Une comédienne Mary Palesi – radieuse Juliette Binoche – tourne dans un film opportuniste d’un cinéaste Tony, qui joue également le Christ, « Ceci est mon sang ». Elle y joue une Marie-Madeleine réhabilitée d’après son évangile apocryphe, objet de controverse et retrouvé en Egypte en 1945. Ébranlée par ce rôle, elle décide de se retirer dans Jérusalem et abandonner sa carrière. Theodore Younger qui présente une émission religieuse, fait un travail pour retrouver la vérité sur le Christ. Il est fortement marqué par l’interprétation de Marie et il décide d’inviter le cinéaste sur son plateau, pour en savoir plus sur elle… C’est un grand morceau de mise en scène.
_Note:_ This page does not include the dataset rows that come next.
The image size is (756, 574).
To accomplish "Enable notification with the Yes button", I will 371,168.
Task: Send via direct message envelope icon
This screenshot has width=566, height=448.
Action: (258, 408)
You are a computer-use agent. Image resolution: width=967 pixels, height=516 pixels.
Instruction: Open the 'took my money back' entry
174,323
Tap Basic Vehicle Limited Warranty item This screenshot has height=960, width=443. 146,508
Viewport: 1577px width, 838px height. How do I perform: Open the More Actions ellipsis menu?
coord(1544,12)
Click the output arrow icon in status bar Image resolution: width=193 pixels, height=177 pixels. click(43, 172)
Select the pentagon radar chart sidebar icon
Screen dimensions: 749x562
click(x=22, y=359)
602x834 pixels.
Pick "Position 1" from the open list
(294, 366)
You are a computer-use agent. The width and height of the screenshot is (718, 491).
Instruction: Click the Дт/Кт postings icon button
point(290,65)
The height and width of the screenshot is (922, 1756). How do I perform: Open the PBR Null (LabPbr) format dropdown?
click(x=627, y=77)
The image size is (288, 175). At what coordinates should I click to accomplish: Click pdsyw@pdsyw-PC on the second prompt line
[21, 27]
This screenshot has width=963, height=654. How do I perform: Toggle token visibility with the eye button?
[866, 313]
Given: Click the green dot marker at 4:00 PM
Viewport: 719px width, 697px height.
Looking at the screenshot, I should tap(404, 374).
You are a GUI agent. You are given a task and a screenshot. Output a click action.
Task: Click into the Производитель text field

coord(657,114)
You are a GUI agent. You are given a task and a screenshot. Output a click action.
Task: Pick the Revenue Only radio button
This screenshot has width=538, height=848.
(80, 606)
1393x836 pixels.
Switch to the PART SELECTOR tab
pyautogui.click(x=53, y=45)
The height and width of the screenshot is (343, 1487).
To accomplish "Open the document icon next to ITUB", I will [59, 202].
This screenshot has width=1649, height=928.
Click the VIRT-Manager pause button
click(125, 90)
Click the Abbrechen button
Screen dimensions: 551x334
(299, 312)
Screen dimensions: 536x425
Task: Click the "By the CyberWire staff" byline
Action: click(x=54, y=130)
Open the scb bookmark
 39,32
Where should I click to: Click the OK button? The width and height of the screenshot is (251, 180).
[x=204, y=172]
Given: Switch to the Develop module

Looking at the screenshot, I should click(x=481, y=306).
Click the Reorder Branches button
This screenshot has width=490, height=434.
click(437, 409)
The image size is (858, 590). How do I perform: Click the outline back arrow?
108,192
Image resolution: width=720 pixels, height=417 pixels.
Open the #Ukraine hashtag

On est admiratif de voir comment Abel Ferrara réussit à s’approprier des morceaux de vies, des réflexions de théologiens, des questionnements de la foi, une critique acerbe d’un metteur en scène suffisant réinterprétant les évangiles – allusion évidente et assumée de « La dernière tentation du Christ » où Mathieu Modine serait à la fois Mel Gibson et James Caveziel -. De l’incapacité de la représentation des évangiles, aux images d’actualités, il intègre tout à son univers. Il relie d’ailleurs les hommes entre eux, avec une espèce de naïveté folle, un attentat à Jérusalem semblant avoir une répercussion sur un nourrisson sous couveuse. Les hommes sont proches par leurs errances que les conflits soient intérieurs ou extérieurs. Et ça marche, il ose une allégorie sur l’amour des autres, donne des pistes et jamais de réponses sur la foi. Abel Ferrara qui cite volontiers « Je vous salue Marie » de Jean-Luc Godard, et « L’évangile selon Matthieu », réussit à rendre cette histoire chaotique, touchante et brûlante.

Juliette Binoche

L’interprétation ici est très forte, l’admirable Forest Whitaker, joue un animateur d’émission religieuse, en prise avec ses contradictions. Il vit très mal ses indélicatesses, comme de délaisser sa femme enceinte -Heather Graham, très sensible -, pour la tromper avec une jeunesse – Marion Cotillard, marquante dans un court rôle -. Il demande même à sa productrice – Stefania Rocca, déterminée et charmeuse -, de lui donner un alibi, ce qu’elle refuse. Le film en abîme « Ceci est mon sang » recevant le même accueil que « La dernière tentation du Christ » de Martin Scorsese, Theodore entre aussi dans la tempête médiatique, mais finit par établir un lien avec le portable de Mary, qu’il a réussit à avoir, qui lui parle de foi et d’amour, et grâce à lui va connaître une rédemption. Tony, lui vire à la bouffonnerie, peste de voir une intervention par téléphone de Mary, sur ce qu’il appelle son « show », Mathiew Modine s’amuse à ridiculiser un metteur en scène fat. Et puis il y a Juliette Binoche, touchée par la grâce dans ce film. A la voir, laisser volontiers apparaître ses larmes, dans une émission TV en pleurant à l’évocation de Denis Lavant, avouant se croire forte, alors que l’émotion n’est jamais très loin, puis rire de son rire lumineux, que les metteurs en scène n’ont que rarement utilisé, on se dit que cette femme, c’est le charme à l’état pur. Sur ce film, elle réussit à rendre la foi presque palpable – même pour un anticlérical primaire comme mézigue -, ce qui est rare à l’exception peut-être de Catherine Mouchet dans le « Thérèse » d’Alain Cavalier. Elle nous livre sa générosité, accompagne un artiste dans son oeuvre, c’est décidément une très grande comédienne. Abel Ferrara, dans sa continuité, nous livre ses démons et sa vision du monde, et c’est du très grand cinéma.